Polri Keluarkan Pernyataan Penting, Masyarakat Pemilik BPJS Kesehatan & SIM Wajib Tahu, Kebijakan Ini Berlaku Sejak 1 November 2024

Polri Keluarkan Pernyataan Penting, Masyarakat Pemilik BPJS Kesehatan & SIM Wajib Tahu, Kebijakan Ini Berlaku Sejak 1 November 2024

17 November 2024 0 By Tim Redaksi

NKRIPOST.COM – Brigjen Pol Yusri Yunus keluarkan persyataan serius terkait beredarnya informasi di media sosial Instagram dan X yang menyatakan bahwa BPJS Kesehatan akan menjadi syarat wajib untuk pembuatan SIM mulai bulan depan.

Sebelum kabar tersebut menyebar, Korlantas Polri bersama BPJS Kesehatan telah mulai menguji coba syarat pembuatan SIM dengan BPJS Kesehatan di seluruh Indonesia sejak Jumat, 1 November 2024.

“Informasi tersebut belum benar. Tanggal 1 November 2024 baru dimulai uji coba. Sebelumnya, kami sudah melakukan uji coba di tujuh Polda dari 1 Juli hingga 30 September 2024, dan mulai 1 November 2024 uji coba dilaksanakan secara nasional,” kata Brigjen Pol Yusri Yunus, Dirregident Korlantas Polri, seperti dilansir dari media Kompas.com, selasa (12/11/2024)

Brigjen Pol Yusri Yunus menegaskan bahwa belum ada kepastian kapan BPJS Kesehatan akan dijadikan syarat resmi untuk pembuatan SIM.

Ia menjelaskan, keputusan mengenai hal tersebut akan diambil setelah pihaknya bersama BPJS Kesehatan melakukan kajian berdasarkan hasil uji coba yang telah dilaksanakan.

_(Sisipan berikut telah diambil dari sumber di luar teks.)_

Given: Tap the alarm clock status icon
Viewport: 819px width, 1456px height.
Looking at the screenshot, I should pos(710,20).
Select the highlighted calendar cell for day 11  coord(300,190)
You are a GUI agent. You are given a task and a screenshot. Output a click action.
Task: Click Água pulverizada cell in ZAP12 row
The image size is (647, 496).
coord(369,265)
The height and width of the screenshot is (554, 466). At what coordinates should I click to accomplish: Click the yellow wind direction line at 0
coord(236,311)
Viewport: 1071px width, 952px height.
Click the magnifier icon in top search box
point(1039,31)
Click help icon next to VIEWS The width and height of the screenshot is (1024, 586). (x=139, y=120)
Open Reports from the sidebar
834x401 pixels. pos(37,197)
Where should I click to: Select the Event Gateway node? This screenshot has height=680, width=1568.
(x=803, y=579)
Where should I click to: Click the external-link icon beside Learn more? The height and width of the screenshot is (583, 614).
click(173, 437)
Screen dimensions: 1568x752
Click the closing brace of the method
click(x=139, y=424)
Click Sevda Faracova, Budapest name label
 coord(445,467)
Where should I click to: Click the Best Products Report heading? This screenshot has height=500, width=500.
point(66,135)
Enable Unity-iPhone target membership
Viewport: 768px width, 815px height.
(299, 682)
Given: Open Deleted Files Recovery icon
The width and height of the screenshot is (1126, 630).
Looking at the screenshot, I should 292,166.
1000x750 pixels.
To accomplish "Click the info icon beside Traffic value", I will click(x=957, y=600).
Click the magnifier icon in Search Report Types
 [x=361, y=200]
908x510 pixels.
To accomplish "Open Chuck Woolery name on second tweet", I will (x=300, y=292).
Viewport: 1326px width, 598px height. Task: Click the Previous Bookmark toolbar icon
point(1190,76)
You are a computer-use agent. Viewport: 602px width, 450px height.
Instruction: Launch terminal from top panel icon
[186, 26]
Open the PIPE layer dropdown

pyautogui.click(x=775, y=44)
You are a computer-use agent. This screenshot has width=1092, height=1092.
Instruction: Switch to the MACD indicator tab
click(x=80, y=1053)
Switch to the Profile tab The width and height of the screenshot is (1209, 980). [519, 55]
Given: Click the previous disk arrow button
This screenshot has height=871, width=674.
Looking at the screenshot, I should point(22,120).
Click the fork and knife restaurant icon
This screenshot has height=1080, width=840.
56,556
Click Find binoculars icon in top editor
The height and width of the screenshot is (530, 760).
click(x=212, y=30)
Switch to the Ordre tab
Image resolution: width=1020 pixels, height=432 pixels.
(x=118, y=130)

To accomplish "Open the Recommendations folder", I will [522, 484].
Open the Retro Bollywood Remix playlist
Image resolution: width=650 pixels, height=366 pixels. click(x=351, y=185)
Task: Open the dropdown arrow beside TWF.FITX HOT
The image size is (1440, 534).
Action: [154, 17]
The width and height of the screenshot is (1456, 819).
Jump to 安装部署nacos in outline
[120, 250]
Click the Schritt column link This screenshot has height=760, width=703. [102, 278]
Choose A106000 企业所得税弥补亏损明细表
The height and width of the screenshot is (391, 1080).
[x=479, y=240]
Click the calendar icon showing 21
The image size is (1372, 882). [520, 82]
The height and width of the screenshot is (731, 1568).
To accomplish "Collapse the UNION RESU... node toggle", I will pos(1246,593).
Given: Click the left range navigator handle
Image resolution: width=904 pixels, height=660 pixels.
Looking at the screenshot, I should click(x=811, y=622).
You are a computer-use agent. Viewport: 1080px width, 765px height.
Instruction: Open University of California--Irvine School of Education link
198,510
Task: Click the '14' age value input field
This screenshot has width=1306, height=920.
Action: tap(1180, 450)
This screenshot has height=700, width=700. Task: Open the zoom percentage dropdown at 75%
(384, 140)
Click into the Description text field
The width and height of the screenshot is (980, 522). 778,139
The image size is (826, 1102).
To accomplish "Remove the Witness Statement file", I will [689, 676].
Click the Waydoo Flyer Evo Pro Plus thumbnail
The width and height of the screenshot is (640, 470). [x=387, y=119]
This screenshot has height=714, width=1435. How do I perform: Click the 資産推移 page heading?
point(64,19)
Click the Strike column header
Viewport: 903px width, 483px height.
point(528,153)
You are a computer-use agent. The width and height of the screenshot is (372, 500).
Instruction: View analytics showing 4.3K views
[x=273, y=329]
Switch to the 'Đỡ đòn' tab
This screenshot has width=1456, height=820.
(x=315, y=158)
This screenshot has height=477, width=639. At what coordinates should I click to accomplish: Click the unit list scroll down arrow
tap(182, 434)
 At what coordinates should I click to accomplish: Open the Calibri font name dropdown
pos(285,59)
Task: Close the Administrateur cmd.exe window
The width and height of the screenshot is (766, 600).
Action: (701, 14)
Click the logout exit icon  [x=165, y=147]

“Kemudian kita tentukan kapan diberlakukan bersama teman-teman dari Ditjen BPJS,” katanya.

Yunus juga mengungkapkan bahwa pihaknya tidak ingin terburu-buru menjadikan BPJS Kesehatan sebagai syarat resmi pembuatan SIM meskipun saat ini masih dalam tahap uji coba.

“Ga bisa ujuk-ujuk (tiba-tiba diterapkan). Ini menyangkut masalah pelayanan dan ini wajib lho (punya SIM), bawa motor-mobil harus punya SIM,” tegas Yunus.

Ia menambahkan bahwa uji coba penerapan BPJS Kesehatan sebagai syarat pembuatan SIM bukan dimaksudkan untuk merepotkan masyarakat.

Sebaliknya, BPJS Kesehatan akan memberikan kemudahan bagi masyarakat untuk mendapatkan akses kesehatan secara gratis, selain kewajiban untuk memiliki SIM.

“Selama masa uji coba, pemohon yang belum memiliki BPJS Kesehatan tetap bisa membuat SIM, namun mereka diharuskan mendaftar sebagai peserta Jaminan Kesehatan Nasional (JKN), Ini penting BPJS bagi masyarakat. Ada hak dan kewajiban. Ada hak dia (masyarakat) mendapat pelayanan, kewajibannya dia mesti daftar BPJS. Saya kira itulah yang mendorong,” pungkasnya.